# Grave Digger Tutorial



## S L A M (Apr 14, 2014)

I'm using the term "tutorial" very loosely. I show the guts but not really a step by step. Hope you all enjoy!


----------



## Dead Things (Apr 4, 2009)

Great idea, really cool movement. I love that mask.


----------



## Lizzyborden (Sep 7, 2012)

I love the movement too! Nice work.


----------



## Bone Dancer (Oct 7, 2005)

Nicely done, great action. Where did you get the mask from?


----------



## Mr_Chicken (Nov 26, 2008)

That's awesome.


----------



## S L A M (Apr 14, 2014)

Bone Dancer said:


> Nicely done, great action. Where did you get the mask from?

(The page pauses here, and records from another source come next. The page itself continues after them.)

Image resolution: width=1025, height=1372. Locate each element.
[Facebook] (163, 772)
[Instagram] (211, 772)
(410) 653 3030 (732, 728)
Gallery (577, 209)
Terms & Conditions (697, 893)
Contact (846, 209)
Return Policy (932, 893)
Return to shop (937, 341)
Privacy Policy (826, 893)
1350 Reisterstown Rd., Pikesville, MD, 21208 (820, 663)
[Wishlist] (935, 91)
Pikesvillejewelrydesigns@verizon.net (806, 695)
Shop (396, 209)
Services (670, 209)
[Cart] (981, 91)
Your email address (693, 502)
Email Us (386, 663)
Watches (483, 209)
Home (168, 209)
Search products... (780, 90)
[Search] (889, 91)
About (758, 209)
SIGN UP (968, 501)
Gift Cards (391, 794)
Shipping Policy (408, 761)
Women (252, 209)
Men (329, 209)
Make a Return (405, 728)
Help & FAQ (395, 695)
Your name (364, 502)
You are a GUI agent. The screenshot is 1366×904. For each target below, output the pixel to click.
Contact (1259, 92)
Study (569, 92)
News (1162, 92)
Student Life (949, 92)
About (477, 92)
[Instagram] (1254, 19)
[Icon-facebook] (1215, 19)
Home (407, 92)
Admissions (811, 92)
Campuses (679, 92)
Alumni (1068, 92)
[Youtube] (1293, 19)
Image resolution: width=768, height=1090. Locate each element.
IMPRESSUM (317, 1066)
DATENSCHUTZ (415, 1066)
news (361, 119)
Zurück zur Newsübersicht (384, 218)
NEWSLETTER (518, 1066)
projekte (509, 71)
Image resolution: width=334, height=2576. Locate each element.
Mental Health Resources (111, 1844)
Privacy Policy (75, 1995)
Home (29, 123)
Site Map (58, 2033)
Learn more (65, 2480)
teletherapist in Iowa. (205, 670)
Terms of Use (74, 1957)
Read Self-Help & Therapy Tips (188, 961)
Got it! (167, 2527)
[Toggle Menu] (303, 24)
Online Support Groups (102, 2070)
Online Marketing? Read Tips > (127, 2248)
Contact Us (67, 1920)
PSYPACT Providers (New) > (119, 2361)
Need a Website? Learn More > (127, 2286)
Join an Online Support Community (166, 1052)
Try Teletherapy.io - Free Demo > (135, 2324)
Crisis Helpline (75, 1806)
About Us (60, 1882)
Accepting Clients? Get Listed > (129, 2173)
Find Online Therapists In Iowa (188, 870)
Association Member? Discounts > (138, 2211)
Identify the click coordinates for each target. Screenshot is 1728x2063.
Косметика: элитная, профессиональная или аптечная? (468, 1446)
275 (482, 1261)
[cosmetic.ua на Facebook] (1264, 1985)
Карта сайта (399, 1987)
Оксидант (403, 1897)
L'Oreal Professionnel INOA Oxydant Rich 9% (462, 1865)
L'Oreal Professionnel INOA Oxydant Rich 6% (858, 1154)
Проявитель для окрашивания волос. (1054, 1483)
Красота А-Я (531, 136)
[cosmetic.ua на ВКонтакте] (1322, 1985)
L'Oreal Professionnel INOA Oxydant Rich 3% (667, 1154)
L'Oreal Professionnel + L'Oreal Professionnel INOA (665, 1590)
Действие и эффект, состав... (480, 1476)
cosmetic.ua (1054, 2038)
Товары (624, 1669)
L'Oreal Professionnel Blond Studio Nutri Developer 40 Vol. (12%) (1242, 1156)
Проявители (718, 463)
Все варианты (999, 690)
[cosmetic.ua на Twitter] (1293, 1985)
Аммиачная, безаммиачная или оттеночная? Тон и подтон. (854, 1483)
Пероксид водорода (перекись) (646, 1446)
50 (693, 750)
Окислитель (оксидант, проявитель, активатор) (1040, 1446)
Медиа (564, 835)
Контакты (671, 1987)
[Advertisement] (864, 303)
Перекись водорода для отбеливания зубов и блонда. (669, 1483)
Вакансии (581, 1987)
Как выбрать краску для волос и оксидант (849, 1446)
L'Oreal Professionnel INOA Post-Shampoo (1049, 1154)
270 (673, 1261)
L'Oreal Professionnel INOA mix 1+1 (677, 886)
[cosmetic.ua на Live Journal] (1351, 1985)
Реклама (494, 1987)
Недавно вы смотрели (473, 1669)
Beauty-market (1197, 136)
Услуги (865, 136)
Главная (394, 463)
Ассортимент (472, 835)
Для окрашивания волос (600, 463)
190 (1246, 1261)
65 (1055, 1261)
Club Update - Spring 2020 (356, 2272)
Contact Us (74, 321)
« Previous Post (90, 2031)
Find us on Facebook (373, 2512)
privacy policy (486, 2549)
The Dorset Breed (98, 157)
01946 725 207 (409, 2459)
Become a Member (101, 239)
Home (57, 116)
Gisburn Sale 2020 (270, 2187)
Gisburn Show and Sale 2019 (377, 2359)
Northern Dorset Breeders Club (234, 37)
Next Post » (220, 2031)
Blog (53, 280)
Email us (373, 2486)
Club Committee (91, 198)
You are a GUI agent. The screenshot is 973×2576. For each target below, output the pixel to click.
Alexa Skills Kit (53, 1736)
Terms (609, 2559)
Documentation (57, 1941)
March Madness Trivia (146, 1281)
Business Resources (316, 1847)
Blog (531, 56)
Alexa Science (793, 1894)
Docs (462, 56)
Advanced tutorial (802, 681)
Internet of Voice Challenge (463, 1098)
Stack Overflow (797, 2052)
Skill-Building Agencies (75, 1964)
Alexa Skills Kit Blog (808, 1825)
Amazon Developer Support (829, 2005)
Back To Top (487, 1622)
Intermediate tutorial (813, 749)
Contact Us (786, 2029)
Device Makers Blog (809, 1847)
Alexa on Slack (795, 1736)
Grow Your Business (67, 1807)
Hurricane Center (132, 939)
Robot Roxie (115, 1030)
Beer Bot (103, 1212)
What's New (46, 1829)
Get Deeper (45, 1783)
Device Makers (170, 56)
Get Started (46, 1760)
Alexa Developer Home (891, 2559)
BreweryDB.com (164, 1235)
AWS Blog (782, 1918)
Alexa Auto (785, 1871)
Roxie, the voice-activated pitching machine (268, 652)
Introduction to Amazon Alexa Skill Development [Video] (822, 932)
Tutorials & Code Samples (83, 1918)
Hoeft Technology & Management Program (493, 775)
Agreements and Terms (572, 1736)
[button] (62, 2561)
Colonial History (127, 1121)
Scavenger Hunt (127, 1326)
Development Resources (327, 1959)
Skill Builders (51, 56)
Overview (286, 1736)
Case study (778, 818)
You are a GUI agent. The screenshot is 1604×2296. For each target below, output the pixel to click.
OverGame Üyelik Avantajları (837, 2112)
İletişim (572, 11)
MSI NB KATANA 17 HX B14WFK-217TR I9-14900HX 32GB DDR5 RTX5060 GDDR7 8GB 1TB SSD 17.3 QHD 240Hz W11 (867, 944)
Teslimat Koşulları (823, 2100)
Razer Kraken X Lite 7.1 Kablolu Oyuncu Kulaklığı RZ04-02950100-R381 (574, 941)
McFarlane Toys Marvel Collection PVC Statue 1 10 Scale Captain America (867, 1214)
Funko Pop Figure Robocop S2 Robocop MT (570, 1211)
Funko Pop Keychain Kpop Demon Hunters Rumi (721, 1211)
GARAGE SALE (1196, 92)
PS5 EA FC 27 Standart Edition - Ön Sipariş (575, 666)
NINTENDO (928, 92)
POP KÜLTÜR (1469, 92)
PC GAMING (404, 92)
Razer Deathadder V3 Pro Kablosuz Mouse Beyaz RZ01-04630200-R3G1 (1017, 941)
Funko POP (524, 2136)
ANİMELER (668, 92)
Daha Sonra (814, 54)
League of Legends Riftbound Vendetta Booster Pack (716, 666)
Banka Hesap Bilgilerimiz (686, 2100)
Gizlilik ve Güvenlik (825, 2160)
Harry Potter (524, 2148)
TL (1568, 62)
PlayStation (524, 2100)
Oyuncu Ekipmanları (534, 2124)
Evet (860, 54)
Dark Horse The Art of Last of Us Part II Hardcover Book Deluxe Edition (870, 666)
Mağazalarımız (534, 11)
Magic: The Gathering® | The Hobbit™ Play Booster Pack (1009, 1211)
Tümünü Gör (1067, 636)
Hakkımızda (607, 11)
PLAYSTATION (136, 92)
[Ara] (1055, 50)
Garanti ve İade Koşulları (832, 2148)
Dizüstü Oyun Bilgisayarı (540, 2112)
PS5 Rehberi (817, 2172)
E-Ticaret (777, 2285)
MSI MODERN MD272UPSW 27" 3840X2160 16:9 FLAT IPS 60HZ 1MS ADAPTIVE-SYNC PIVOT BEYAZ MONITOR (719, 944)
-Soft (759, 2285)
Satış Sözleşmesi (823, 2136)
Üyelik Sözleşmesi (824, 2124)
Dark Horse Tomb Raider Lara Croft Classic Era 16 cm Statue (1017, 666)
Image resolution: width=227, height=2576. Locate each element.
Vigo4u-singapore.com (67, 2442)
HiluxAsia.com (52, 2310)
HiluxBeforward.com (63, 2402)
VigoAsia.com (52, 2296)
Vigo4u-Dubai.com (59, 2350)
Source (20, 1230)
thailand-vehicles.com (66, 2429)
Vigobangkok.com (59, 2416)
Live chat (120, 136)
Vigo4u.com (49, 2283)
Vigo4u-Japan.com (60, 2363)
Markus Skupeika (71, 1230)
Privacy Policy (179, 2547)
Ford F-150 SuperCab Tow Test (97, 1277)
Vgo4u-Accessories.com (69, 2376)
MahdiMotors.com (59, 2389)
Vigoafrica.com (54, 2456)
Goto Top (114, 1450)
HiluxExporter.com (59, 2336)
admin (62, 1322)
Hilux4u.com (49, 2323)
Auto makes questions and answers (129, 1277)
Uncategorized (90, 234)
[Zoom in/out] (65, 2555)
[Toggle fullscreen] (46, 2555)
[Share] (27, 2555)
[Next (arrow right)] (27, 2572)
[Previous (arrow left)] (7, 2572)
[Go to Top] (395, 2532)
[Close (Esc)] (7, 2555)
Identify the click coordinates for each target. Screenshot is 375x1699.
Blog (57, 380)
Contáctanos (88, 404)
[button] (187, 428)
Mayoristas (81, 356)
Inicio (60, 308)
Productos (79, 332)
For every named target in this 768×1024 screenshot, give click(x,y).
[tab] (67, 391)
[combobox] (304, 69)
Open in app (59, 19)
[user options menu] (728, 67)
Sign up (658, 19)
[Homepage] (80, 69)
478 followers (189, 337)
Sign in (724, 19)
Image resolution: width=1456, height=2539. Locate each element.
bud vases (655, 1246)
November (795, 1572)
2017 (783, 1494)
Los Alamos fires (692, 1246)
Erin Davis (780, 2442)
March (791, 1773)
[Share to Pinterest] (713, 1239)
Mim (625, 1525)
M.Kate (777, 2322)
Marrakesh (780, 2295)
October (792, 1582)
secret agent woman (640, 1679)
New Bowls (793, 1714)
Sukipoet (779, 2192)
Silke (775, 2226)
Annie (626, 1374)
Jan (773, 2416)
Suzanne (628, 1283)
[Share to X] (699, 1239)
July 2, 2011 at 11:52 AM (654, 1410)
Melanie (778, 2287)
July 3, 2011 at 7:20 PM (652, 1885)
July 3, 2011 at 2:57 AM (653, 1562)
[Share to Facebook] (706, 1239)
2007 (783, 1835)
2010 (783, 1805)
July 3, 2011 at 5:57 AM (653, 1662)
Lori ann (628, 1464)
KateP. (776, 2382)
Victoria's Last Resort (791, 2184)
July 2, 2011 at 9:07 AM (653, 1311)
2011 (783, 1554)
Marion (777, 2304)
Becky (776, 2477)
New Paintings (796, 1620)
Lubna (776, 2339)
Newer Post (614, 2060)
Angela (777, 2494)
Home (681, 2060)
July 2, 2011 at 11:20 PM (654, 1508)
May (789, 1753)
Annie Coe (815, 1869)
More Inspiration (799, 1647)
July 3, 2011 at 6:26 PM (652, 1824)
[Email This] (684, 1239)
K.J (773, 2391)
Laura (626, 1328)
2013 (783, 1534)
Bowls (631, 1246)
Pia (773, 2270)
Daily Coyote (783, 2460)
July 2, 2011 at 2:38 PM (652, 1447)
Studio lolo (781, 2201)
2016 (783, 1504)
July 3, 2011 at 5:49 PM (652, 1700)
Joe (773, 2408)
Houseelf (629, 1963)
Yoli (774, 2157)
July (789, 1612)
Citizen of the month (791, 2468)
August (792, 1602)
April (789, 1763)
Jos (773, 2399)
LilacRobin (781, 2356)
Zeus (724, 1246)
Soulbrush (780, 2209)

Thanks BD! I got lucky and found an auction on eBay but I know FrightProps has it: http://www.frightprops.com/catalogsearch/result/?cx=012606635217875011716%3Aayoyse_zzns&ie=UTF-8&num=20&current_page=0&cof=FORID%3A10&q=uncle+creepy&sa=


----------



## Bone Dancer (Oct 7, 2005)

Thanks, maybe I can get lucky on ebay too.


----------



## The Halloween Lady (Aug 18, 2010)

Suhweeeet! Loved it!


----------



## Headless (Sep 4, 2011)

Nice job!


----------